Basına kapalı gerçekleştirilen sunum sonrası gazetecilere açıklamalarda bulunan Müezzinoğlu, Anne Sütü Bankası projesinin çalışmalarının geldiği nokta hakkında bilgi aldığını, bu projenin gelecek süreçte Türk milletine kazandırılması için yeni bazı çalışmaların bu projeye ilave edilmesini düşündüğünü ifade etti.
En öncelikli konunun canlıyı yaşatabilmek olduğuna, özellikle bir insan evladının yaşatılmasında azami duyarlılık gösterilmesi gerektiğine dikkati çeken Müezzinoğlu, dünya tıbbının tüm olanaklarını kullanarak bebeklerin, özellikle prematüre bebeklerin yaşatılabilmesi konusunda sorumluluklarının bulunduğunu dile getirdi.
Bebek ölümlerinde Türkiye`de önemli bir gerileme görüldüğünü, ancak dünya standartlarına göre hala alınacak mesafenin bulunduğunu kaydeden Bakan Müezinoğlu, prematüre bebeklerin yaşatılması konusunda anne sütünün bir ihtiyaç olduğunu belirtti.
Anne Sütü Bankası projesini, Türk medeniyetinde de yeri bulunan ``süt anneliği`` kavramını milletin güvenini kazanacak şekilde uygulamaya sokmak istediklerini belirten Müezzinoğlu, son yapılan bilimsel araştırmalarda anne sütünden bebeğe DNA özelliklerinin de taşındığına dair bulguların elde edildiğini, dolayısıyla sütün sadece bir gıda maddesi olarak değerlendirilemeyeceğini, can yapısını da taşındığının dikkate alınması gerektiğini söyledi.
Müezzinoğlu, sözlerini şöyle sürdürdü:
``Dolayısıyla bizim hukuk sistemimizde fayda ve tedbir ayağını güçlü hale getirmemiz lazım. O nedenle kayıt sistematiğimizde yasal düzenlemelerle, Nüfus ve Vatandaşlık Genel Müdürlüğü ile de paylaşarak sütü veren annenin çocukları ile sütü alan ailenin çocuğu arasındaki hukukun, gelecekte yaşamlarına yansıyacak bir hukuki alt yapıyı da güçlü hale getirmemiz lazım.

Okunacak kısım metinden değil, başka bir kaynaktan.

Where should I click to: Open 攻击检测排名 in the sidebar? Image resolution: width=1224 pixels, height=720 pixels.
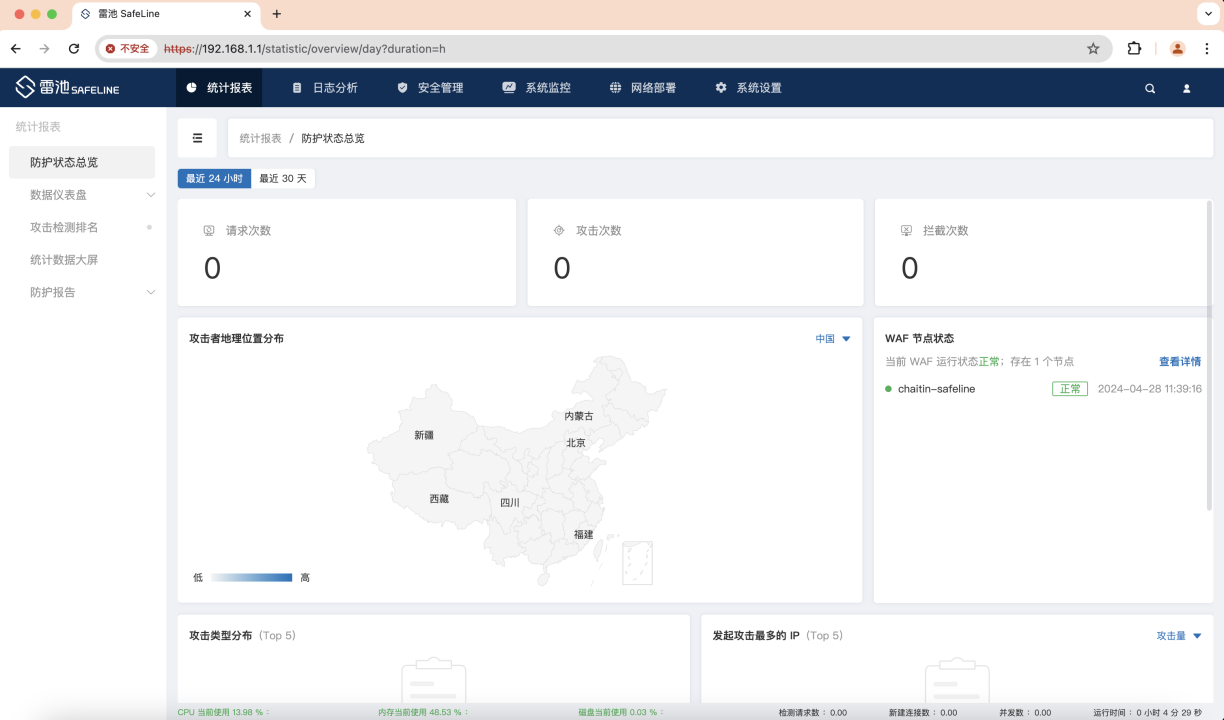click(64, 227)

Bu nedenle önümüzdeki süreçte projenin hukuki ayağını ve kayıt sistematiğini de güçlendirebilecek çalışmalar için bir sürece ihtiyacımız var. Bu süreci de tamamladıktan sonra inşallah fiilen erken doğan, anne sütüne ihtiyacı olan bebeklerimizi mutlaka yaşatabilmeyi ve onları sağlıklı nesiller halinde sunabilmeyi hedefliyoruz. Sürecin tedbir, hukuk kayıt sistemi üzerinde çalışmamız gerektiği için projenin uygulanmasında bir süre gecikme olacak. Kamuoyunun bunu sabırla karşılamasını arzu ediyoruz.``
Bir gazetecinin ``Proje ne zaman hayata geçecek?`` sorusu üzerine Müezzinoğlu, ``Gönül ister ki 2-3 günde bitirelim. Ama bunun mecliste bir altyapı hazırlık süreci var. Bu süreçler yalnız bizim bakanlığımızı ilgilendirmiyor. İçişleri ve Adalet bakanlıklarını da ilgilendiriyor. Hızlı bir çalışma yapacağız. Ben Sağlık Bakanı olarak bebeklerin bir an önce sağlıklı, bilimsel olarak enfeksiyon riski olmadan sağlıklı bir anne sütünün bebeğimize verilmesi taraftarıyım. Ama ülkemizde büyük bir proje halinde uygulanmasına ihtiyaç duyulan bu projenin yeterli tedbirler alınmadan kadük bir proje halinde kalmasını açıkça arzu etmiyoruz`` cevabını verdi.
Sağlık Bakanı Mehmet Müezzinoğlu, bir gazetecinin ``Yapılan düzenlemeler karşı çıkanları ikna edecek mi?`` sorusuna karşılık, ``Hukuk bu işin merkezindedir. Hukuku merkeze fayda ve tedbir olarak koyduğumuzda, neticede bu kamuoyunun vicdanının 750 gram doğmuş bir bebeğin yaşatma konusunda duyarlığının en üst düzeyde olacağından bir tereddütüm yok`` dedi.
Bakan daha sonra yeni doğan bölümünde incelemelerde bulundu. Bakana İzmir Valisi Cahit Kıraç, AK Parti İzmir milletvekilleri Nesrin Ulema, Rıfat Sait İl Sağlık Müdürü Bediha Türkyılmaz, AK Parti İzmir İl Başkanı Ömer Cihat Akay eşlik etti.
Bakan daha sonra Vali Cahit Kıraç`ı makamında ziyaret etti. Ziyaret basına kapalı olarak gerçekleşti.